One of my favorite recent examples of how the Lost Soul can be played against type while still having the core of the archetype is on the TV series House. House himself looks like a Lost Soul, wearing his pain on his sleeve, with his damaged leg, addiction to painkillers, and few friends (House is a Professor, since he’s even stated outright that what drives him is the need to be right, to have the answer), but the real Lost Soul in that cast is Dr. Chase, the young Australian. He’s blond, where most Lost Souls tend to be dark-haired, he’s generally pretty good-natured, has a sense of humor, and he doesn’t wear much black (usually he wears frighteningly mismatched things in bright or light colors). But the more we learned about the character, the more Lost Soul he appeared — his mother was an alcoholic and drank herself to death while he was still in his teens, his father left him alone with the alcoholic mother to be her primary caregiver as she drank herself to death, his father died without telling him he was sick and cut him out of his will, he initially wanted to be a priest but somehow felt he failed a test of faith and is still struggling with his faith, he’s utterly alone in the world and very far from home, and because his father was an immigrant, he doesn’t even have a lot of roots in his home country. For whatever reason, he seemed to have decided that the hospital is “home,” and when his place there was threatened in the first season, he was willing to take pretty drastic action to save his job, even turning on his boss to do so.
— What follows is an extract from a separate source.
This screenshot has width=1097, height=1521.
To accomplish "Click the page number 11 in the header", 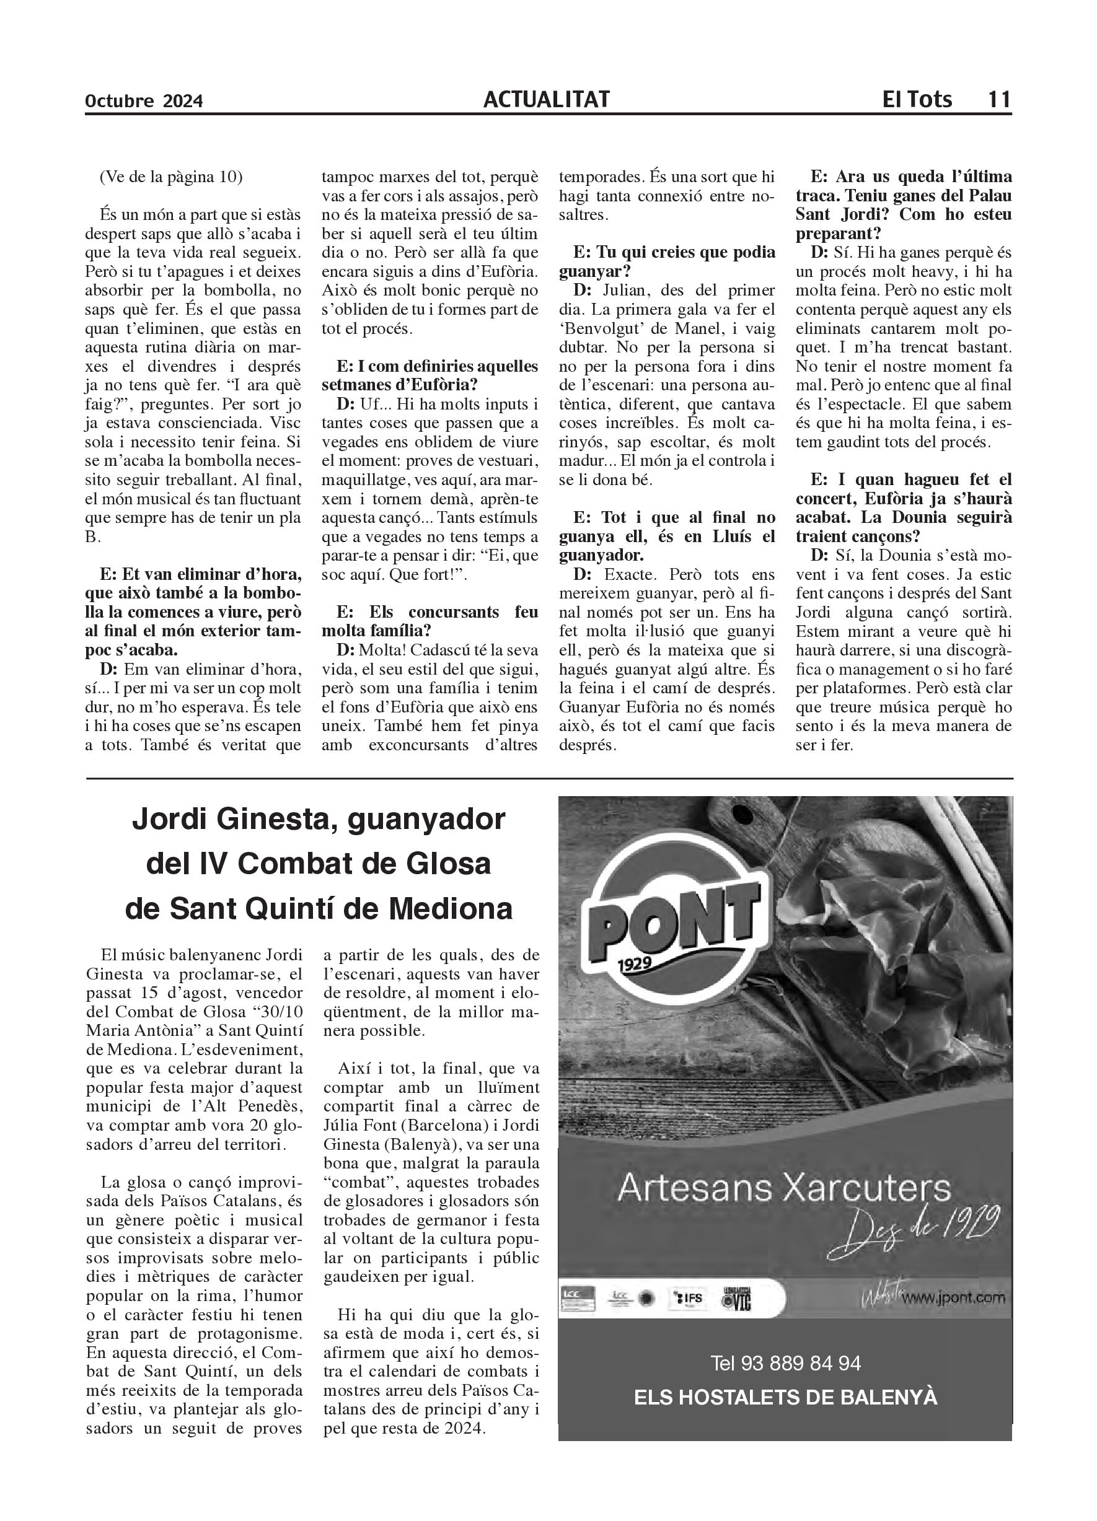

He doesn’t trust anyone else to have his back, and he tends to keep his head down and stay out of conflicts rather than rocking the boat. What he wanted more than anything is House’s approval (and how bad must his childhood have been for him to fixate on someone like House as his chosen father figure?). All classic Lost Soul, but without fitting almost any of the external stereotypes. He tried hard not to show his pain, to keep his sad past a secret even when others knowing about it would work to his advantage, and he indulged in very little brooding while still having most of his actions driven by that inner need for approval, belonging and acceptance.
So, it is possible to take the core character types and find new and different ways of portraying them that aren’t stereotypical. And then when you are mixing things up like that, it opens the door to using the less common archetypes by putting them in situations you otherwise wouldn’t expect of them.